The LG Optimus Pad is a tablet computer developed by LG Electronics for its own line-up and for specific mobile carriers in selected countries. Mobile carries include NTT DoCoMo and T-Mobile which unlike its domestic rival, Samsung offering the same tablet model for specific carriers, LG does not alter the specs of those they release to these carriers and the only alteration is on the addition of the mobile carriers logo on it. The LG Optimus Pad was first released in South Korea in April 2011 and then in the US in March 2011 which is also known as the T-Mobile G-Slate. It is  LG's first device running Android 3.0 ("Honeycomb") and appeared at the Mobile World Congress in February 2011.

Features
The LG Optimus Pad has a 2MP front-facing camera and a 5MP rear-facing camera. It features an 8.9-inch touchscreen that includes Wi-Fi 802.11b/g/n and Bluetooth 2.1 and is powered by a 6400 mAh Li-Ion which runs on a 1 GHz Nvidia Tegra 2 processor and Android 3.0 Honeycomb with Optimus UI.

Critics
The tablet has been criticised for the lack of updates provided by LG and for locking the bootloader with the first update it got without notifying users. Neither LG or T-Mobile were helpful with any of the issues usually playing dead.

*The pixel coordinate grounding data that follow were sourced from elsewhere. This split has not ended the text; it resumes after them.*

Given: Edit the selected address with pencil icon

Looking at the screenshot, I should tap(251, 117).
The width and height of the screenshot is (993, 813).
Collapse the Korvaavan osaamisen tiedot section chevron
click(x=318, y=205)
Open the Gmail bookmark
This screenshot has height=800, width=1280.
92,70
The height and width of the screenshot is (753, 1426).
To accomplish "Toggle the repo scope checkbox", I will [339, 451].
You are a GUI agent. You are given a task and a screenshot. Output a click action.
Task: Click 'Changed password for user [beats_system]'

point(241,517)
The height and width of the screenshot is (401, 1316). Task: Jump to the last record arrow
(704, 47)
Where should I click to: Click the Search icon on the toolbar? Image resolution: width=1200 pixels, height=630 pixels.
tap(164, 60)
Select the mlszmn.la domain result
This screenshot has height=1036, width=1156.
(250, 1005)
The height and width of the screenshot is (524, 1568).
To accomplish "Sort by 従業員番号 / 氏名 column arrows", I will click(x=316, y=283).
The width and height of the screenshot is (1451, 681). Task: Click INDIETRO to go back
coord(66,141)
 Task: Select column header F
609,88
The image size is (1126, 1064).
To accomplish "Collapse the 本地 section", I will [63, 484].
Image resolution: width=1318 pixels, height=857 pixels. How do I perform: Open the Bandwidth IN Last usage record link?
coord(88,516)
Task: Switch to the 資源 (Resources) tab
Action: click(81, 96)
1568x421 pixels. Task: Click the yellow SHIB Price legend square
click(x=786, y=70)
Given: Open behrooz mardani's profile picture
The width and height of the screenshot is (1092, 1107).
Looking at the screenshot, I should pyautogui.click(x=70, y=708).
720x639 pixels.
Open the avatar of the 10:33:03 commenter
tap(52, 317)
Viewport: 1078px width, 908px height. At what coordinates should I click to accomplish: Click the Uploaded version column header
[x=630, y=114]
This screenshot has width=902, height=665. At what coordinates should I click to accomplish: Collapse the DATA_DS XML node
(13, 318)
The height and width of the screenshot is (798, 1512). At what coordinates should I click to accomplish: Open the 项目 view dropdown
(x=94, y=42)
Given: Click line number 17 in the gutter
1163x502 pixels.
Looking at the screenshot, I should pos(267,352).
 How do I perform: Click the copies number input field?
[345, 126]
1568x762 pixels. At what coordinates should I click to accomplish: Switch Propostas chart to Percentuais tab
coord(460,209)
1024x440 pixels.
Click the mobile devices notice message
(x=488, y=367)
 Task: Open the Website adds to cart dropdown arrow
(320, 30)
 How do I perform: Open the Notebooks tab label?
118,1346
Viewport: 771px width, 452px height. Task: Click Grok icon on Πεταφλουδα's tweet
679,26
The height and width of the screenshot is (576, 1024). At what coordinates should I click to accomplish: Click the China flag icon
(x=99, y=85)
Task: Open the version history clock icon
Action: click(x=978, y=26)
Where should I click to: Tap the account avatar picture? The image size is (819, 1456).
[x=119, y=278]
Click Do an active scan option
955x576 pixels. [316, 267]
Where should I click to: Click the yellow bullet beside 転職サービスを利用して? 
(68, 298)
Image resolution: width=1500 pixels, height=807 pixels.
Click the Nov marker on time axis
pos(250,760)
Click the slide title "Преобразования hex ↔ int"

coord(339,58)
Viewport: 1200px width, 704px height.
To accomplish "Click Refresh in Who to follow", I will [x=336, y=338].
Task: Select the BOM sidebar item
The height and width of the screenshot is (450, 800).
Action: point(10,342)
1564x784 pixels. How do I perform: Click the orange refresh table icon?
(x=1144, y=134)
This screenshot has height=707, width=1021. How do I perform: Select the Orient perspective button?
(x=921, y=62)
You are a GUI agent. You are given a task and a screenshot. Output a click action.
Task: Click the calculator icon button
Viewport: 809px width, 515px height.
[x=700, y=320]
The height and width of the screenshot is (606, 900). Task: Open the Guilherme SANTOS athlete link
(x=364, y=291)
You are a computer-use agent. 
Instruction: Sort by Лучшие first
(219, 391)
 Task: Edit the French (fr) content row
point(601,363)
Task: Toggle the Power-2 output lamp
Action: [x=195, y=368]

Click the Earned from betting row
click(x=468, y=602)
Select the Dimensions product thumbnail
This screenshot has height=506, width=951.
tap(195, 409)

While its competitors like Motorola Xoom were usually updated at least to Android 4.0.3 Ice Cream Sandwich and mostly even to Android 4.1 Jelly Bean, LG only gave its G-Slate 2 minor updates and wasn't even able to release an important version 3.2 Honeycomb which should be theoretically simple for LG to make and would improve compatibility with apps, stability and extend functionality.

Because of this and closed drivers the Android community was not able to make a fully functional ICS or Jelly Bean ROM - most importantly camera can't be used with those builds.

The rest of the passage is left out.